STATED GOAL: Rewrite the data from the line with "474x266 pixels. At" through the end, putting "emblem" in place of "logo" and keeping everything else the same. Leave the pictures out.

ENTRIES SUPPLIED:
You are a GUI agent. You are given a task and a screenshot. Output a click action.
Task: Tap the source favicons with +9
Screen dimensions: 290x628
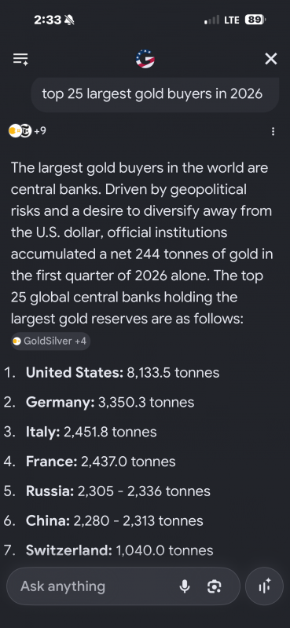click(x=28, y=131)
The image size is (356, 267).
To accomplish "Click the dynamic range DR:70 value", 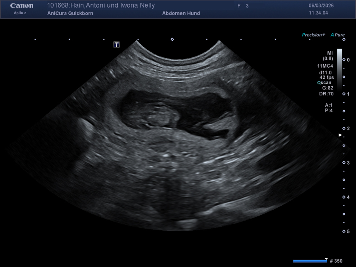I will click(x=326, y=94).
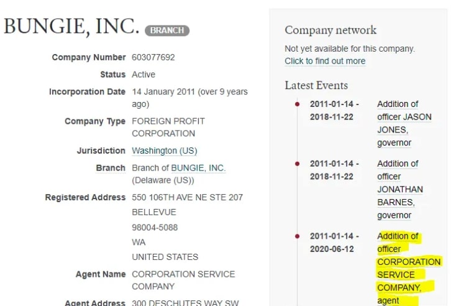
Task: Click the 14 January 2011 incorporation date
Action: coord(189,91)
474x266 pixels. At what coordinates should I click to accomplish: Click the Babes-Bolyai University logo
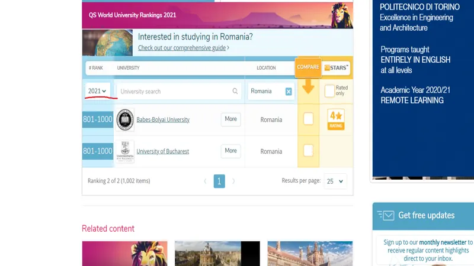pyautogui.click(x=125, y=119)
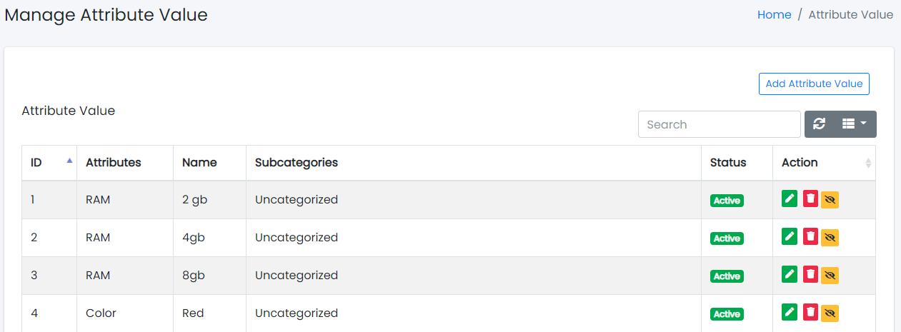Deactivate the 8gb value with eye-slash
Image resolution: width=901 pixels, height=332 pixels.
(830, 276)
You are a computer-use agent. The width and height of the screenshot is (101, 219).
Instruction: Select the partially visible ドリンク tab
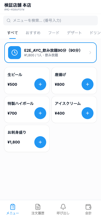95,33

RESULT:
474x266 pixels. At what coordinates should I click to accomplish: Click the Babes-Bolyai University emblem
pyautogui.click(x=125, y=119)
Deactivate the 8gb value with eye-slash
Image resolution: width=901 pixels, height=332 pixels.
(830, 276)
You are a computer-use agent. The width and height of the screenshot is (101, 219).
Instruction: Select the partially visible ドリンク tab
95,33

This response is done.